Загрустил Светомир: «Ничему я днесь не научился. Летим, стрела!»
Дни шли. И думал Светомир о свидании своем с Филоктетом. «У воина эллинского не было желания опричь одного: завоевать Илион. Не было вопроса об убийстве, а лишь о победной войне. То был человек одного подвига, одного дела. И нечестие его с Хрисой не было преступлением, а лишь принесением самого себя в жертву Трое. Филоктет — праведник. (441)
«Но не все ведь великие герои, были праведниками. Бывали и такие что для удачи и победы совершали дикие непотребства и даже преступления; и все-же Господу угодно было, чтобы от этих людей зависели судьба стран и облики веков. И вспомнил Светомир о таком герое: про него он слышал и читал дивные сказы, вспомнил и смутился:
«Скажи мне, стрела золотая, неужто мудрохрабрый воитель македонский, породнивший в делах рук и разумений человеческих восток и запад солнца, неужто был он злым, несмысленным убивцем?»
Стрела молчала, не шелохнулася, но предстал Светомиру юноша вида необычного. Лицо худощавое, солнцем засмугленное. Глаза большие, горящие, грустно и задорно смотрящие вдаль. Шея длинная Стан стройный, крепкий. Жизни сила от него исходит избыточная волнами своими захлестывает все окружение. И раздался голос его:
«Вот я — Александр. Ты вызывал меня. Вопрошай!»
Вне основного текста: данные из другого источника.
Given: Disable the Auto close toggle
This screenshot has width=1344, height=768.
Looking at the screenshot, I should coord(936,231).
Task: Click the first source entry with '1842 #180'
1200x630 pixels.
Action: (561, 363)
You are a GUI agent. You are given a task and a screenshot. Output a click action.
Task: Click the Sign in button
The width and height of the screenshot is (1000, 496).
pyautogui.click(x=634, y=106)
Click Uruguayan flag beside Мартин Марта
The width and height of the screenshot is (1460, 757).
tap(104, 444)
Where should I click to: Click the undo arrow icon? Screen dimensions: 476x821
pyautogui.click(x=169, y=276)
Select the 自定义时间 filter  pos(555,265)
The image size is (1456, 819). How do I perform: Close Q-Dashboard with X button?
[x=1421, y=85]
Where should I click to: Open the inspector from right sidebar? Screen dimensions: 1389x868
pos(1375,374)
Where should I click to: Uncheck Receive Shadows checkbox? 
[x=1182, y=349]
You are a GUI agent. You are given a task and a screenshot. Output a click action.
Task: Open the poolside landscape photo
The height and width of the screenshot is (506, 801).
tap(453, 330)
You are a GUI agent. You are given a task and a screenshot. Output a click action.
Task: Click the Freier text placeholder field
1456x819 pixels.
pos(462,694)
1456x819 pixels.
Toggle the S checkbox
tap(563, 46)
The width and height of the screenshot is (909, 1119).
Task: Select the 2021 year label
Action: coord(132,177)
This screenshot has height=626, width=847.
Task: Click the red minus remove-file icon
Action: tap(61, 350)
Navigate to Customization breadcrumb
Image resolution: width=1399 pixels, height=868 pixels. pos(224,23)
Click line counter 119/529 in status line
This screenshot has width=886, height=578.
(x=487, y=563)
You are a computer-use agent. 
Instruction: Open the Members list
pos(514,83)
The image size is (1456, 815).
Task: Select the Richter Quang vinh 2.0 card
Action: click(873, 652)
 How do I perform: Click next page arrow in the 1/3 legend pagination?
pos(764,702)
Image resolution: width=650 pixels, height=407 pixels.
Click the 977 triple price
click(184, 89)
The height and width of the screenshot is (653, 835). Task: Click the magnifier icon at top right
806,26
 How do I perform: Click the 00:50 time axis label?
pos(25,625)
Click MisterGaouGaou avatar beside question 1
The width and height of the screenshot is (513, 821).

Залюбовался Светомир и устрашился. Спросить не смеет во услышание, лишь про себя думает: «Совместны ли дела твои столь великие со множеством твоих злодеяний? Или все мрачные преданья о тебе ничто иное как неправды и наветы?»
А Александр уж с охотою на думу его отвечает: «О, Светомире, весьма ты во мне заблуждаешься. В крови отца моего, царя Филиппа, я неповинен. Ничего я о готовившемся насилии над ним не ведал. Руку Павсания направил не я».
— «А мать твоя была иль не была участницей того убиения?», осмелился спросить Светомир.
— «Ну, говорит Александр смеясь, «за мать мою не отвечаю. Но и винить ее мне не охота. Коль хочешь знать, сам ее и спрашивай. Опять о себе скажу: в подстрекательстве я никакой части не имел. Лукавства нет во мне. Убить не убил, но во гневе большом мог бы и убить.
«Случилося однажды во время пира: Атил, вожделевший царство наше передать потомству племянницы своей, которая в ту пору носила во чреве от отца моего, стал дерзко при мне пить за здравие грядущего на свет 'законного наследника'. Тогда схватил я тяжелый кубок и запустил в него, воскликнувши: «А я кто-ж буду? Незаконный что-ли?» Отец-же мой на меня за то с копьем бросился, да не попал; а тут-же и свалился, вином подкошенный. Ну и вдоволь же я тогда посмеялся. «На ногах не стоишь, а Азию завоевать собрался. Куда тебе!»
— «А ведь любил крепко тебя отец твой?» полюбопытствовал Светомир.
«Может, и любил; уж больно гордился мною: учителей лучших позвал для обучения моего: милосскому князю Леониду поручил упражнять меня в играх удалых и состязаниях; Аристотеля назначил наставником (442) любомудрия. А, когда я Буцефала неукротимого сразу мне покорствовать заставил, то крикнул Филипп мне с восторгом: 'Македония мала для тебя'.
«А ведь предал меня Филипп. Не посмел бы Атил охальство мне оказывать, еслиб от отца моего допреждь не получил обещания на венец царский для племянницы своей. А все-же, повторяю, в крови отца моего я неповинен. А коли насчет незаконности рождения моего Атил намекал, то тут не без причины сам царь Филипп. Разумеешь ли о чем я говорю?»
— «Ничего не разумею. До сего времени почитал я тебя кровным сыном царя Филиппа».